Zvi Hecker (1931-2023): «La buona architettura non può essere legale»

Zvi Hecker (1931-2023): «La buona architettura non può essere legale»

Instancabile disegnatore, artista sognatore e partigiano dell’architettura illegale

 

Il 24 settembre si è spento a Berlino Zvi Tadeusz Hecker, uno dei più grandi protagonisti dell’architettura del Novecento. Nato a Cracovia nel 1931, per anni in fuga da un odio antisemita mai troppo démodé in Europa (sic!), fu nascosto dai genitori dapprima in Siberia e poi, fino alla fine della seconda guerra mondiale, in Uzbekistan.

Gli anni trascorsi a Samarcanda avrebbero lasciato un segno indelebile sulla formazione della sensibilità artistica e della personalità cosmopolita del ragazzo che ne disegnava con acribia dal vero le fiabesche architetture dalle ricche decorazioni policrome e sinuose forme secondo un modus operandi “a sentimento” che mai avrebbe assoggettato negli anni alla più rigorosa pratica del fare architettura.

Finita la guerra gli Hecker tornarono in Polonia provando a ripartire da zero: Zvi s’iscrisse alla facoltà di architettura che frequentò negli anni 1949-50 ma fu subito chiaro che la sopravvivenza in patria sarebbe stata impossibile. Vittime di nuovi pogrom e privati di ogni bene, i mal tollerati sopravvissuti ebrei alla shoah e ai campi di concentramento (tedeschi e sovietici) furono dirottati in nuovi, disumani campi profughi, indesiderati intermundia sparsi in giro per l’Europa, in attesa di un passaggio per il Mandato britannico che non sarebbe mai arrivato, le navi per Haifa silurate dalla marina inglese e respinte dai suoi alleati in Medio Oriente, al contrario prodighi di accoglienza nei confronti di gerarchi nazisti in fuga da Norimberga.

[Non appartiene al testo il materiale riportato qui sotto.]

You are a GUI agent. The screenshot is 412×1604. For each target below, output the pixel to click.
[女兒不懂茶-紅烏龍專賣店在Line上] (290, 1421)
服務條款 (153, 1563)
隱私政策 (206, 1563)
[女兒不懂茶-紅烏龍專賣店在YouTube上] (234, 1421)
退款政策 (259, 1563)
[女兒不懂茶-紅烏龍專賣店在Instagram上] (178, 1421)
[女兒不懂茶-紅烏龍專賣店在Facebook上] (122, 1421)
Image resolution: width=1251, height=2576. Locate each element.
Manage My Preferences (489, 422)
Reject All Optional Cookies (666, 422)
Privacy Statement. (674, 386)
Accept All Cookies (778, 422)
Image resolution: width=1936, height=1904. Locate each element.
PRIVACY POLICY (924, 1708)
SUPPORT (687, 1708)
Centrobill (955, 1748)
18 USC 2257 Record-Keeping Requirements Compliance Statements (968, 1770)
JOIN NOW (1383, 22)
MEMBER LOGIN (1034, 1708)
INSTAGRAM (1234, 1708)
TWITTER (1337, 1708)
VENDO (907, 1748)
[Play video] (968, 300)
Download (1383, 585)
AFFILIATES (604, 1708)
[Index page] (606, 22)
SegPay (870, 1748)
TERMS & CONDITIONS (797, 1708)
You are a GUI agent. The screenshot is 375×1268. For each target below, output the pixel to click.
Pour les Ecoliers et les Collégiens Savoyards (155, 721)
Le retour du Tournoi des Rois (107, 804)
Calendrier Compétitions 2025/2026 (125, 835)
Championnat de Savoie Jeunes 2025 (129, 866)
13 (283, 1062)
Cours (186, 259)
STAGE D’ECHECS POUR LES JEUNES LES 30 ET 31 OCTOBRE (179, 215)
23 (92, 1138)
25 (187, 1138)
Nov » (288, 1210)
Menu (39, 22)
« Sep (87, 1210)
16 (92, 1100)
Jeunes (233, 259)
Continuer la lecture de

In un quadro di disperazione ed abbandono ignoto ai più (e scomodo, e che perciò non è mai troppo ricordare), Hecker approda a Haifa a fine anni ’40, dal ’50 al ’54 studiando architettura presso lo storico Technion e subito dopo, a Tel Aviv per la leva militare, pittura all’Accademia Avni, per tutta la vita amando definirsi «un artista la cui professione è l’architettura» e «un uomo che disegna perché lo aiuta a pensare».

Folgorato dall’incontro col maestro Alfred Neumann (già allievo di Peter Behrens) ed entrando subito nel geniale, esplosivo team di architetti (con Arieh e Eldar Sharon) che avrebbe avuto un’influenza decisiva sul modernismo israeliano anni ’60, fonda con loro nel 1958 lo studio Neumann-Hecker-Sharon, vincitore del concorso per il Municipio di Bat Yam, capolavoro di architettura brutalista.

Nel 1968 Hecker si mette in proprio dando avvio ad una fenomenale carriera di successi su scala planetaria: partecipa alla pianificazione urbana di Tel Aviv, Montreal e Filadelfia; insegna in molte rinomate scuole di architettura internazionali; è membro dell’Associazione degli ingegneri e degli architetti di Israele e del Royal Architectural Institute del Canada; vinse una serie interminabile di concorsi dentro e fuori Israele: dal deserto del Negev a Tel Aviv e Gerusalemme, da Palm Springs in California ad Amsterdam, dalla tedesca Duisburg a Berlino.

Qui si trasferisce, nel 1991, durante il caos del post-Wende e per seguire dal suo piccolo studio di Prenzlauer Berg, aperto all’uopo non lontano dal cantiere, la costruzione della fenomenale Heinz-Galinski-Schule (1995), che vince il prestigioso Premio della critica tedesca per l’Architettura.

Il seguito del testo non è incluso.